Sylc contains Novamin, which you’ll remember is also used in some toothpastes. Sylc is a calcium sodium phosphosilicate powder. These are all elements that naturally occur in the body and when put into the mouth, undergo a fast reaction, stick to exposed dentine and block tubules. Within a short period of time, all of the Sylc reacts to form hydroxycarbonate apatite, which is chemically similar to natural tooth mineral.

 

This video shows the process of Sylc being applied to the teeth.  Notice that the teeth are also cleaned of staining at the same time.

Treating underlying problems

 

As well as dealing with your sensitivity, it is also important to identify any underlying problems that are causing it. Your dentist will help you with this and give you advice on how to deal with them.

 

Here are some things you could think about when treating problems that may have caused your sensitivity:

 

  1. Reduce your intake of acidic food and drinks.

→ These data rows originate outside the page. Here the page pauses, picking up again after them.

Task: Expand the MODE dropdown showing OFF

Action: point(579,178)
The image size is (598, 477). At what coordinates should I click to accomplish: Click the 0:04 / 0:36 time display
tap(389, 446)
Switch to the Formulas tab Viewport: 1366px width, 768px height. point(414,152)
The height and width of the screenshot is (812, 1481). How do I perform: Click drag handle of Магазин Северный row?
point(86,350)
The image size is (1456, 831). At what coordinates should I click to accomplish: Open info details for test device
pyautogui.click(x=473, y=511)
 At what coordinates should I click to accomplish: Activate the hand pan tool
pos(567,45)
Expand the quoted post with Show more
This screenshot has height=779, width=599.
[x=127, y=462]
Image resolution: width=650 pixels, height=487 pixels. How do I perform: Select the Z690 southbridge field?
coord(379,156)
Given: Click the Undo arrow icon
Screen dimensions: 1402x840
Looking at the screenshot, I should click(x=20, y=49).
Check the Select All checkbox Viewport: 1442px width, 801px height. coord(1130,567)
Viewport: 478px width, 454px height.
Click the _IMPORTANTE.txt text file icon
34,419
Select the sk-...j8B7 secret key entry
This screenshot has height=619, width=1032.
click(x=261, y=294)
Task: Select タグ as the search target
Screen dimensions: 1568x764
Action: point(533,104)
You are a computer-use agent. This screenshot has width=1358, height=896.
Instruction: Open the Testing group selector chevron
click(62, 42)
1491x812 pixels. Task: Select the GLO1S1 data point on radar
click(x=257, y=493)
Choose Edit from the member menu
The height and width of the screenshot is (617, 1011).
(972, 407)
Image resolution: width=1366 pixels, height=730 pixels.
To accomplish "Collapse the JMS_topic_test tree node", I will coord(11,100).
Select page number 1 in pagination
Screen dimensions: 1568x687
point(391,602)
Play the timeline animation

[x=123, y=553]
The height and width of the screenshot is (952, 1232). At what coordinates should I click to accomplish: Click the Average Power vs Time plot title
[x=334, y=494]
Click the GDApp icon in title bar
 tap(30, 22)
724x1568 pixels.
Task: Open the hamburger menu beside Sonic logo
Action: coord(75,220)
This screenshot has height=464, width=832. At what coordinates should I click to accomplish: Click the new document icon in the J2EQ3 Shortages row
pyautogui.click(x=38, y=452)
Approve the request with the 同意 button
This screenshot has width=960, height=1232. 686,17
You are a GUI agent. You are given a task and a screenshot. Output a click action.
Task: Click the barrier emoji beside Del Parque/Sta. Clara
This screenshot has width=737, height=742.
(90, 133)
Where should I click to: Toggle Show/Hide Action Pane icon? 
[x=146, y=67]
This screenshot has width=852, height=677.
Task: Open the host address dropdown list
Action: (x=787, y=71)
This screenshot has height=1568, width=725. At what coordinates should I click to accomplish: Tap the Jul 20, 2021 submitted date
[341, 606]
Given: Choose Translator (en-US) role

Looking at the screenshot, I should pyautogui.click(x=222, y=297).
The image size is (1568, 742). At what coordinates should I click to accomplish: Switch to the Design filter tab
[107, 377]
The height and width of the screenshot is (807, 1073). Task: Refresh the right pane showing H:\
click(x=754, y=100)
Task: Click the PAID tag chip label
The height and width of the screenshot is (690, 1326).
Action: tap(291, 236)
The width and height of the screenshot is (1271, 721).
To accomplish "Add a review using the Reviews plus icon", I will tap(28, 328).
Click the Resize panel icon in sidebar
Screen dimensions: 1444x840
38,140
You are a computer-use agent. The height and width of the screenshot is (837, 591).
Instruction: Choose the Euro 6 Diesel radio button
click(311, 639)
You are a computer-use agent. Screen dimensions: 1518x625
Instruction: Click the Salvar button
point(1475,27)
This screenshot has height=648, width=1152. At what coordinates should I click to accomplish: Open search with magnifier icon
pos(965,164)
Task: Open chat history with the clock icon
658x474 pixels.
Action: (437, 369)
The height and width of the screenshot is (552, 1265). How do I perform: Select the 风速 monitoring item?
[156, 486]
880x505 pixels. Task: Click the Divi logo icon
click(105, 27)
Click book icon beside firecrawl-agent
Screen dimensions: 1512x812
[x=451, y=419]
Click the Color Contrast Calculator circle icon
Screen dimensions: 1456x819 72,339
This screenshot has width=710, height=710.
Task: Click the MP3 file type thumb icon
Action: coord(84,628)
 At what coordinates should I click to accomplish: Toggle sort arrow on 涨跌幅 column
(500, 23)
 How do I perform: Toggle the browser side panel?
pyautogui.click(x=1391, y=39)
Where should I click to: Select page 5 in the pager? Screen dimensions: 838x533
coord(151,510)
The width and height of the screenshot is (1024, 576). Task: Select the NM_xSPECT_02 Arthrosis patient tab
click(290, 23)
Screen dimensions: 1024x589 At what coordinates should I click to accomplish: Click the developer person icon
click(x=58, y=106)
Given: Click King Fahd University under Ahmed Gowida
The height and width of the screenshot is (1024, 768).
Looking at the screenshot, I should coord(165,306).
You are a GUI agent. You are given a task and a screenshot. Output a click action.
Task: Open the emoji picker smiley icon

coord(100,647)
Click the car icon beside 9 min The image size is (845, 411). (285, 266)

2. Seek treatment for underlying medical conditions such as gastric reflux and bulimia.

3. Ask your dentist or hygienist to show you the best way to brush your teeth and to recommend a toothbrush.

4. Brush your teeth before you eat acidic foods or drinks or at least 30 minutes after them. In real life this means you may need to start brushing your teeth before breakfast instead of after.

5. Ask your dentist if they think you might be clenching or grinding your teeth and ask them to make you a night-time mouth guard to prevent this

6. Brush your teeth well and clean interdentally to prevent gum disease. If you already have gum disease visit your hygienist regularly to prevent it from getting worse.

Summary of how to relieve your sensitive teeth

 

There are many treatments available to help solve your sensitive teeth problem, some you can try at home and some that your dentist will carry out for you. In the first instance, the best thing to do is to talk to your dentist. They are the experts in tooth sensitivity and they will be able to help you find the best treatments for you.

 

For Jane, we tried several different toothpastes before settling on Sensodyne Pronamel, which she now uses twice a day. She also sees our hygienist, Laura every 6 months for a Sylc treatment, which she finds fantastic for stain removal and really solving her sensitive teeth pain. Laura carries out the Sylc treatment before she carries out Jane’s hygiene treatment and Jane has found this gives an added bonus of pain-free scaling. Laura advised an electric toothbrush and also spent time teaching Jane the safest and most effective way to brush her teeth.

 

Don’t forget, by finding the right treatment you will experience a decrease in pain, an increase in comfort and an improvement in your quality of life. The days of just putting up with sensitive teeth have long gone!